= Melinda Mollineaux =

Caribbean-Canadian visual artist (born 1964)

Melinda Molllineaux (1964–) is a Caribbean-Canadian visual artist based in Ottawa, Ontario. With interests in pinhole photography and ceramics, Mollineaux explores the concept of Black diaspora, looking specifically at Black histories in Canada. Her work has been exhibited in both solo and group exhibitions across Canada and has also been featured in numerous art publications.

== Early life and education ==
Mollineaux was born in London, England to Caribbean parents who moved immigrated from Trinidad to England in the 1950s. Before moving to Lethbridge, Alberta in 1981, Mollineaux spent time in Trinidad herself.

She received her B.A. at Simon Fraser University in Vancouver, British Columbia, then continued on to earn an MFA in photography at the University of Victoria on Vancouver Island. During her time in Vancouver in the 1990s, Mollineaux was the co-editor of Boo Magazine and played an active role in various artist-run centres including Artspeak Gallery and Or Gallery. Her artwork at the time centred on the historical presence of Black communities in the region.

== Canada Council ==
Beginning in 1999, Mollineaux worked as a program officer for the Canada Council's Visual Arts Section for six years. Serving as the acting equity coordinator in 2005, she was officially appointed the Coordinator of the Equity Office at the Canada Council for the Arts in 2006. In this role, the artist managed policies and initiatives related to cultural diversity with the goals of promoting equal access to Canada Council funding for minority artists and organizations.

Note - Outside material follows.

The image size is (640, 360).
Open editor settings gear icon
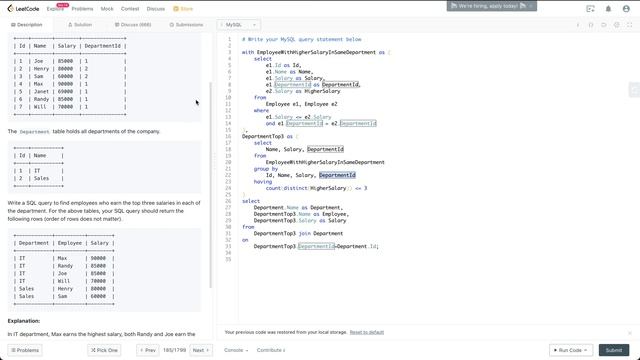[616, 25]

Mollineaux now continues her work at the Canada Council for the Arts as a Policy and Planning Officer.

== Cadboro Bay: Index to an Incomplete History ==
Mollineaux's Cadboro Bay: Index to an Incomplete History (1998/2020) is a collection of images of pinhole exposures that documents the shore as a space of gathering for the Black community to gather to celebrate Emancipation Day in the late nineteenth and early twentieth centuries. Cadboro Bay was a home for enslaved Black people from San Francisco fleeing the enforced return to American plantations under the Fugitive Slave Act of 1850. Mollineaux's black and white photo essay evokes a sense of the invisibility of Blackness from the formation of Canadian identity by playing with concepts of absence and presence in space and time.

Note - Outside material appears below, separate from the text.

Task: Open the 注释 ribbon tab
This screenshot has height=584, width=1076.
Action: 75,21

The medium enriches the potential of the work through the nature of pinhole photography requiring long exposures and an extended encounter between the photographer and subject, letting the artist linger within the space. Considering the extended history of the site, Cadboro Bay is also the ancestral land of the Lekwungen Checkonien people, further exposing the memory of those who inhabited the territory.

Cadboro Bay was featured at Thought, Outside, a 2020–2021 exhibition at Western Front curated by Amy Kazymerchyk. It was later exhibited at the Morris and Helen Belkin Art Gallery's Start Somewhere Else: Works from the Collection in 2022, which was curated by Melanie O'Brian and Krista Belle Stewart.